Click on the Play button and then the Full screen button on the lower right (the brackets on a mobile device) to view each video. Click on the Exit full screen button (the “X” on a mobile device) to return.

Further Reading
  • Wikipedia (IV, V, VI), Hidden History (Mk. V).
  • A discussion of Z-Division and its role in post-WWII atomic weapons development (framed as a history of one of its buildings) can be found here. Note especially the uncertain nature of knowing what went on where and the “The legend of Building 828” appendix (starting on page 23) that attempts to clarify the author’s best guess of the division of labor of the actual “assembly” of the bombs.
  • The first tests of nuclear weapons after Trinity and the bombings in Japan was Operation Crossroads at the Bikini Atoll in 1946. Three detonations were planned. One (Able) was detonated at 520 feet above a pretend fleet of ships arranged below (the ships were real–aged US units and captured Japanese vessels). Crossroads seems to have originated in an effort to prove that the development of the atomic bomb didn’t render naval ships obsolete.)The B-29 crew, despite training and two practice runs at the target (not to mention a lack of hostile forces) missed the target by a half mile. Onlookers, expecting a show, were unimpressed. Baker, detonated at 90 feet under water, however, did impress. You’ve seen the footage: A great mushroom cloud rising up out of the ocean and a spreading white disc engulfing silhouetted ship after silhouetted ship. It is probably the most famous movie clip in nuclear weapons history. The radioactivity brought by the water splashing all over the ships (which otherwise survived) proved far more problematic than anyone had anticipated and the third detonation, Charlie, a deep water test, was canceled. All of these tests used variations of the Fat Man bomb.

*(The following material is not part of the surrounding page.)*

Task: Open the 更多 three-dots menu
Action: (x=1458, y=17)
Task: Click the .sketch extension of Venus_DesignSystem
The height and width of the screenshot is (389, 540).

  • Artist Bruce Conner made several interesting films including one entitled Crossroads, an extended reel of Crossroads footage, played at different speeds, set to music. It works better than you might think (all of the links to meaningful excepts on the web have been removed, sadly, but it true that the film is much better in person).
  • The Mark IV had been in use for less than a year before the first nuclear weapons accident occurred (the first in history). In early 1950 a bomber flying from  Eielson AFB (near Fairbanks, Alaska) with the intension of simulating a bomb run on the Soviet Union (San Francisco apparently standing in for Moscow) developed serious engine trouble and jettisoned the bomb (following proper procedure) before the aircraft crashed in a remote part of Canada. The crew detonated the bomb mid-air (the bomb did contain the high-explosives that would have been used to compress the plutonium core). The US Air Force did not admit to the accident for decades and there are many theories about the accident.
  • The Mark IV has been in other accidents as well, over the St. Lawrence seaway in Canada (Wikipedia) and near Tracy, California (and see this contemporary account).
  • The Mark V featured a mechanism where the pilot could, by pressing a button, insert the core of the bomb, this allowing the weapon to be used on aircraft with limited crew or limited movement of crew. You can see a video of this mechanism in action at Nuclear Compendium (that clip is also part of the Mark V video, above) along with many other interesting photographs and links.
  • The military is serious about keeping an accurate historical record (though they will often keep it a secret), and this 1967 “History of the Mark 5 Bomb” shares the background to the bomb’s development. this document was collected by Martin Pfeiffer.
  • Another collection of documents collected by Martin Pfeiffer, this 1967 “History of the MK 6 Bomb (Including the TX/XW-13, Mk 18 and TX-20)” appears to be from the same series as the Mark 5 history (see above) and runs 114 pages.
  • The warhead version of the Mk. 5 bomb, designated W5, was used in other weapons, including Regulus I, Matador, and Rascal [links to AmericanNukes.com forthcoming].